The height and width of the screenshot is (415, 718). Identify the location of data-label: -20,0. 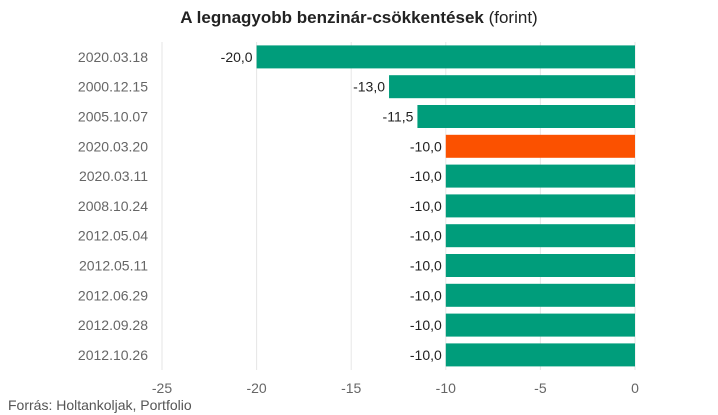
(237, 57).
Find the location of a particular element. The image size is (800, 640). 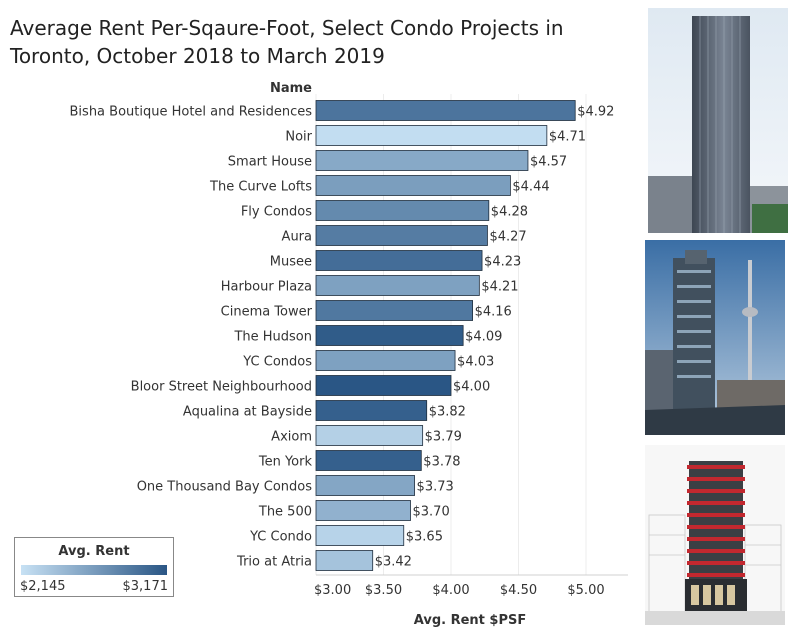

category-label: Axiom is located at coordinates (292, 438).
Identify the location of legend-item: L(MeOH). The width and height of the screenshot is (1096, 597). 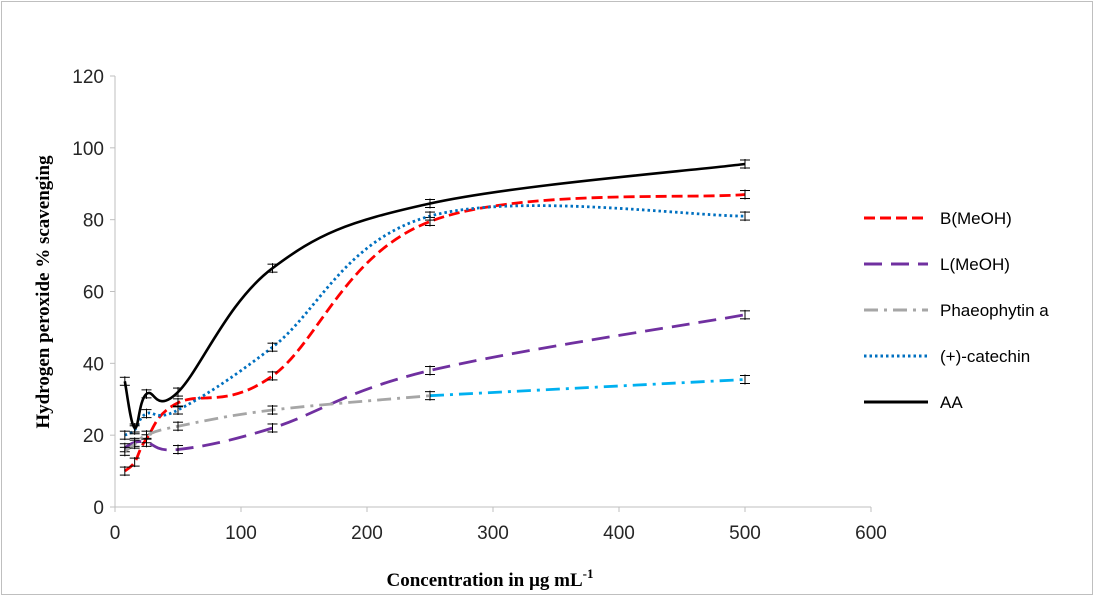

-------------------------

[TASK REQUIREMENTS] Turn every line of the records above into a numbered list, omitting blank lines and leaving out the pictures.

[WRITTEN SOLUTION]
1. The height and width of the screenshot is (415, 718). Identify the location of data-label: -20,0. 
2. (237, 57).
3. Find the location of a particular element. The image size is (800, 640). 
4. category-label: Axiom is located at coordinates (292, 438).
5. Identify the location of legend-item: L(MeOH). The width and height of the screenshot is (1096, 597). 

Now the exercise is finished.